En el momento en que descubrimos que nuestra meta era el lujo y sus accesorios, materiales y mentales, todo comenzó a darse la vuelta como un calcetín (sucio pero de marca) la percepción de las cosas comenzó a divergir de las mismas cosas y comenzamos a darle más valor a nuestra imagen en el mundo que a nuestra propia persona.

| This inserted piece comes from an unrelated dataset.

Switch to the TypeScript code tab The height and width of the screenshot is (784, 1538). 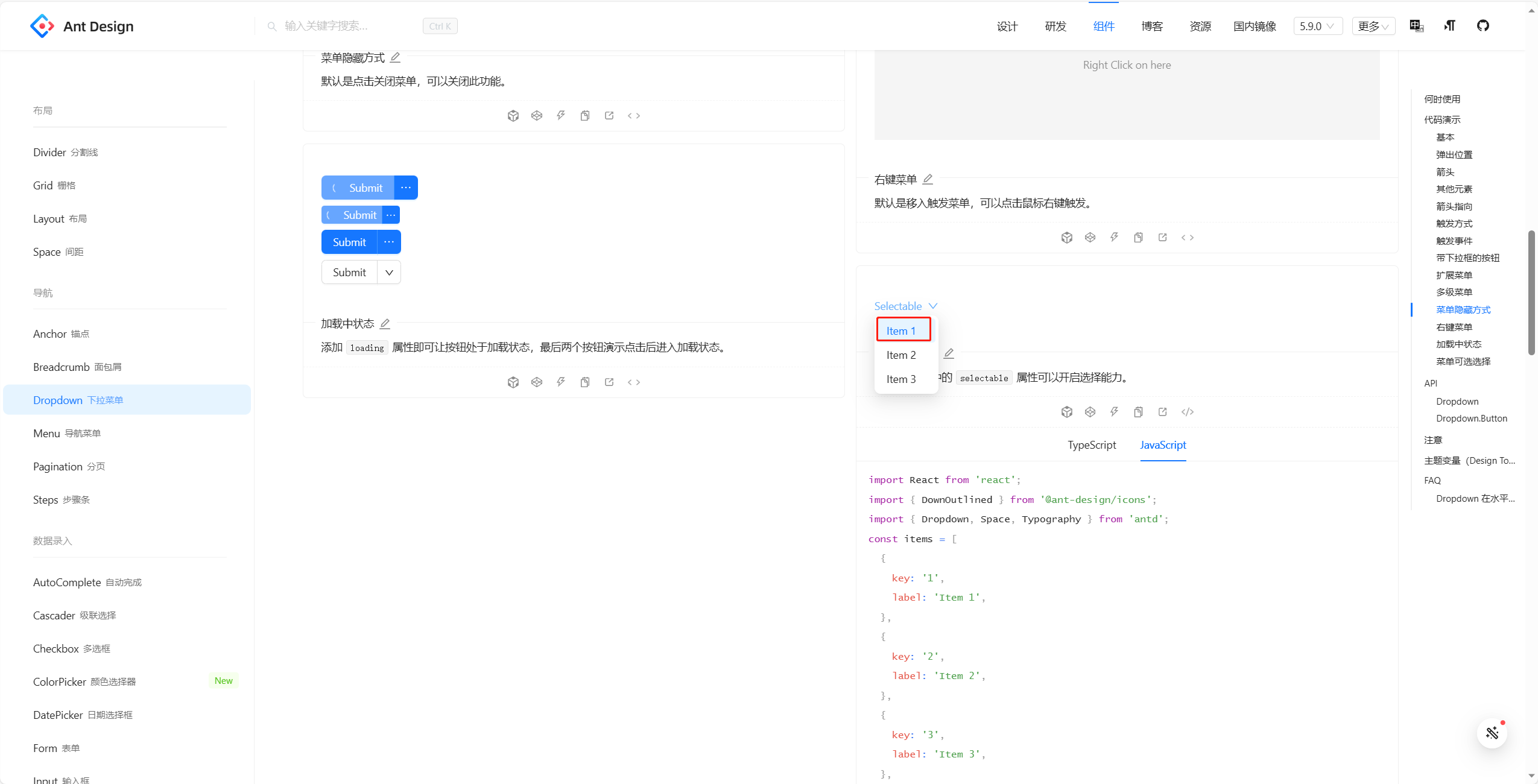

Fue en ese momento impreciso que comenzamos a divergir; en el momento en que los suplementos empezaron a hacer listas de las mejores ginebras para el gin tónic. Ya no basta con beber el agua de nuestro grifo sino que es preciso epatar al personal y beber agua de Nueva Zelanda, de un glaciar suizo o envasada en botella de Swarovski. Ya no se bebe vino por el placer de beberlo, es preciso ser analista, crítico y poeta para hacer la autopsia del vino: cada cliente bebedor es un enólogo sin título. La música ya no es para escuchar; los nuevos sistemas permiten acumular en un espacio reducido más música de la que somos capaces de escuchar en toda nuestra vida: la acumulación nos ensordece. Comer, un placer simple (pongamos el huevo con patatas fritas) se ha convertido en un cruce de química y biología estructural; la comida ya no es para comer, es para fotografiarla (a poder ser para enviarla a la red y demostrar que somos clientes distinguidos). El viaje, que servía para conocer a los demás, a sus países, sus climas, para llenarnos los sentidos con lo exótico (lo que nos es ajeno y nos produce admiración) ha pasado a ser un selfie ante el David de Miguel Ángel y dejar constancia de que estuvimos allí (a nadie le importa, porque cada uno, gracias a los viajes baratos, tiene su selfie diciendo que también estuvo allí, hay millones de selfies viajeros completamente inútiles). Acumulamos libros en nuestra tableta por centenares, pero seguimos leyendo poco y mal. El movimiento ante la imagen ya es instintivo: antes de socorrer a una persona en dificultades le hacemos una foto.

Hemos convertido a la sociedad en la bolsa de una tienda, tanto mejor cuanto más cara sea la marca escrita para que todos la vean. Una apariencia, un lujo falso, un fantasma consumista: debajo de la sabana de marca no hay nada. Vivimos dentro de una fantasía y recemos (los que recen) para que el despertar no sea trágico.